Work required –
Update all of the lines below by replacing every "Where should I click to" with "Where do I click to" and leaving everything else the same.

The records –
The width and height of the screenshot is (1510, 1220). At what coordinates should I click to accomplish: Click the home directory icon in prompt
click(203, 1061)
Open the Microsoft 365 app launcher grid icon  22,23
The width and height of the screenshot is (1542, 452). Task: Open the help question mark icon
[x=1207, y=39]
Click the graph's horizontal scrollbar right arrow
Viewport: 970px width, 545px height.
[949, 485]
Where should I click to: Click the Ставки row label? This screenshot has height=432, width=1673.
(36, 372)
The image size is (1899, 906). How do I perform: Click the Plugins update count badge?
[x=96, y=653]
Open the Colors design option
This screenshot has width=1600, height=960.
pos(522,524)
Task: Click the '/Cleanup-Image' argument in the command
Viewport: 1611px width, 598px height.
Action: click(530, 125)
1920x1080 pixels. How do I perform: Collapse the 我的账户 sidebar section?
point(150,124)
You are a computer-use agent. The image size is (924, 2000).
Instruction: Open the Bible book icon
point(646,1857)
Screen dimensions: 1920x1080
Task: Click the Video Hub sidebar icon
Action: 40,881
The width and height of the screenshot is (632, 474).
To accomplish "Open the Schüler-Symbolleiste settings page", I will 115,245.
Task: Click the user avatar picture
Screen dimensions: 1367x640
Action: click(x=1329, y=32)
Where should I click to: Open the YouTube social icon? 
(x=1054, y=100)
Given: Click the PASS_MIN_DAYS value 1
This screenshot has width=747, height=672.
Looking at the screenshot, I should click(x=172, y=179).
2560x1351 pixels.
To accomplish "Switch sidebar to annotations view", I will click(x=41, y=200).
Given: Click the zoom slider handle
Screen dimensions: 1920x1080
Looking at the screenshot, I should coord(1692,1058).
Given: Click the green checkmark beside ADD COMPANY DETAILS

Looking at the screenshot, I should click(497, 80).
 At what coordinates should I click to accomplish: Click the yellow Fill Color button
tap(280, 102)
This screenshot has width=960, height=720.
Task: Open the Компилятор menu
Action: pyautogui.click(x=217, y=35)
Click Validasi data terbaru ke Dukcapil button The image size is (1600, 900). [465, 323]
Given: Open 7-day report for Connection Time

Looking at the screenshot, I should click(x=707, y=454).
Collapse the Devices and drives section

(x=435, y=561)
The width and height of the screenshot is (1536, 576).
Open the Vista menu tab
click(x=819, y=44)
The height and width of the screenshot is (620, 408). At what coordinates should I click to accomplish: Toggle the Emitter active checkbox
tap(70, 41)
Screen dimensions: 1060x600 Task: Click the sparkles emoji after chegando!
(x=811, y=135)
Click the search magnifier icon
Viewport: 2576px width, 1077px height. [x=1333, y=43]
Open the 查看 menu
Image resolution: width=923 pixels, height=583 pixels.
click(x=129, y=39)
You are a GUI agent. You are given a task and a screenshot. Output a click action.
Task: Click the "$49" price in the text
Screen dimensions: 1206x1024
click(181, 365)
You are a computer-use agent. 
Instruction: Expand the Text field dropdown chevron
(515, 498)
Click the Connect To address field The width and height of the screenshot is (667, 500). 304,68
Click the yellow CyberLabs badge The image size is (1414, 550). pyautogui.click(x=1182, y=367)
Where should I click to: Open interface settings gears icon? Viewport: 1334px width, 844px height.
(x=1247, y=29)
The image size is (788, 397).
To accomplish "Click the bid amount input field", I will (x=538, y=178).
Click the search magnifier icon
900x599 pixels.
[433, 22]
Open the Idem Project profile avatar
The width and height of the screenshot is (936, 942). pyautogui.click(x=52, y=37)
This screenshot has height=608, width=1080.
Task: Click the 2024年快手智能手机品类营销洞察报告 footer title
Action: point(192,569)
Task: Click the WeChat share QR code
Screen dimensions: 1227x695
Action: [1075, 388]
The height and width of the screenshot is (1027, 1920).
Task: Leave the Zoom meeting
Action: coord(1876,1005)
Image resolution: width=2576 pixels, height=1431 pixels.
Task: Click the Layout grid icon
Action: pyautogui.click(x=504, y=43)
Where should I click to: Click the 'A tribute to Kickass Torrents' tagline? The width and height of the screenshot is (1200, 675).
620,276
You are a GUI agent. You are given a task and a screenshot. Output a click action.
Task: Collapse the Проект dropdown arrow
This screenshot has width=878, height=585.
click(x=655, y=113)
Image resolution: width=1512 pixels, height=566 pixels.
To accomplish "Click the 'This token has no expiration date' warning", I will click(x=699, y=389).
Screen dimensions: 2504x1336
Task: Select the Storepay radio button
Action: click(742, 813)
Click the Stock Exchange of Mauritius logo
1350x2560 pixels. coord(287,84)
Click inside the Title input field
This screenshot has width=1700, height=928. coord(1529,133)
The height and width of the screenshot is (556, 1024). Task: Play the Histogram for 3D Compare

Complete response –
The width and height of the screenshot is (1510, 1220). At what coordinates should I click to accomplish: Click the home directory icon in prompt
click(203, 1061)
Open the Microsoft 365 app launcher grid icon  22,23
The width and height of the screenshot is (1542, 452). Task: Open the help question mark icon
[x=1207, y=39]
Click the graph's horizontal scrollbar right arrow
Viewport: 970px width, 545px height.
[949, 485]
Where do I click to: Click the Ставки row label? This screenshot has height=432, width=1673.
(36, 372)
The image size is (1899, 906). How do I perform: Click the Plugins update count badge?
[x=96, y=653]
Open the Colors design option
This screenshot has width=1600, height=960.
pos(522,524)
Task: Click the '/Cleanup-Image' argument in the command
Viewport: 1611px width, 598px height.
Action: click(530, 125)
1920x1080 pixels. How do I perform: Collapse the 我的账户 sidebar section?
point(150,124)
You are a computer-use agent. The image size is (924, 2000).
Instruction: Open the Bible book icon
point(646,1857)
Screen dimensions: 1920x1080
Task: Click the Video Hub sidebar icon
Action: 40,881
The width and height of the screenshot is (632, 474).
To accomplish "Open the Schüler-Symbolleiste settings page", I will 115,245.
Task: Click the user avatar picture
Screen dimensions: 1367x640
Action: click(x=1329, y=32)
Where do I click to: Open the YouTube social icon? 
(x=1054, y=100)
Given: Click the PASS_MIN_DAYS value 1
This screenshot has width=747, height=672.
Looking at the screenshot, I should click(x=172, y=179).
2560x1351 pixels.
To accomplish "Switch sidebar to annotations view", I will click(x=41, y=200).
Given: Click the zoom slider handle
Screen dimensions: 1920x1080
Looking at the screenshot, I should coord(1692,1058).
Given: Click the green checkmark beside ADD COMPANY DETAILS

Looking at the screenshot, I should click(497, 80).
 At what coordinates should I click to accomplish: Click the yellow Fill Color button
tap(280, 102)
This screenshot has width=960, height=720.
Task: Open the Компилятор menu
Action: pyautogui.click(x=217, y=35)
Click Validasi data terbaru ke Dukcapil button The image size is (1600, 900). [465, 323]
Given: Open 7-day report for Connection Time

Looking at the screenshot, I should click(x=707, y=454).
Collapse the Devices and drives section

(x=435, y=561)
The width and height of the screenshot is (1536, 576).
Open the Vista menu tab
click(x=819, y=44)
The height and width of the screenshot is (620, 408). At what coordinates should I click to accomplish: Toggle the Emitter active checkbox
tap(70, 41)
Screen dimensions: 1060x600 Task: Click the sparkles emoji after chegando!
(x=811, y=135)
Click the search magnifier icon
Viewport: 2576px width, 1077px height. [x=1333, y=43]
Open the 查看 menu
Image resolution: width=923 pixels, height=583 pixels.
click(x=129, y=39)
You are a GUI agent. You are given a task and a screenshot. Output a click action.
Task: Click the "$49" price in the text
Screen dimensions: 1206x1024
click(181, 365)
You are a computer-use agent. 
Instruction: Expand the Text field dropdown chevron
(515, 498)
Click the Connect To address field The width and height of the screenshot is (667, 500). 304,68
Click the yellow CyberLabs badge The image size is (1414, 550). pyautogui.click(x=1182, y=367)
Where do I click to: Open interface settings gears icon? Viewport: 1334px width, 844px height.
(x=1247, y=29)
The image size is (788, 397).
To accomplish "Click the bid amount input field", I will (x=538, y=178).
Click the search magnifier icon
900x599 pixels.
[433, 22]
Open the Idem Project profile avatar
The width and height of the screenshot is (936, 942). pyautogui.click(x=52, y=37)
This screenshot has height=608, width=1080.
Task: Click the 2024年快手智能手机品类营销洞察报告 footer title
Action: point(192,569)
Task: Click the WeChat share QR code
Screen dimensions: 1227x695
Action: [1075, 388]
The height and width of the screenshot is (1027, 1920).
Task: Leave the Zoom meeting
Action: coord(1876,1005)
Image resolution: width=2576 pixels, height=1431 pixels.
Task: Click the Layout grid icon
Action: pyautogui.click(x=504, y=43)
Where do I click to: Click the 'A tribute to Kickass Torrents' tagline? The width and height of the screenshot is (1200, 675).
620,276
You are a GUI agent. You are given a task and a screenshot. Output a click action.
Task: Collapse the Проект dropdown arrow
This screenshot has width=878, height=585.
click(x=655, y=113)
Image resolution: width=1512 pixels, height=566 pixels.
To accomplish "Click the 'This token has no expiration date' warning", I will click(x=699, y=389).
Screen dimensions: 2504x1336
Task: Select the Storepay radio button
Action: click(742, 813)
Click the Stock Exchange of Mauritius logo
1350x2560 pixels. coord(287,84)
Click inside the Title input field
This screenshot has width=1700, height=928. coord(1529,133)
The height and width of the screenshot is (556, 1024). Task: Play the Histogram for 3D Compare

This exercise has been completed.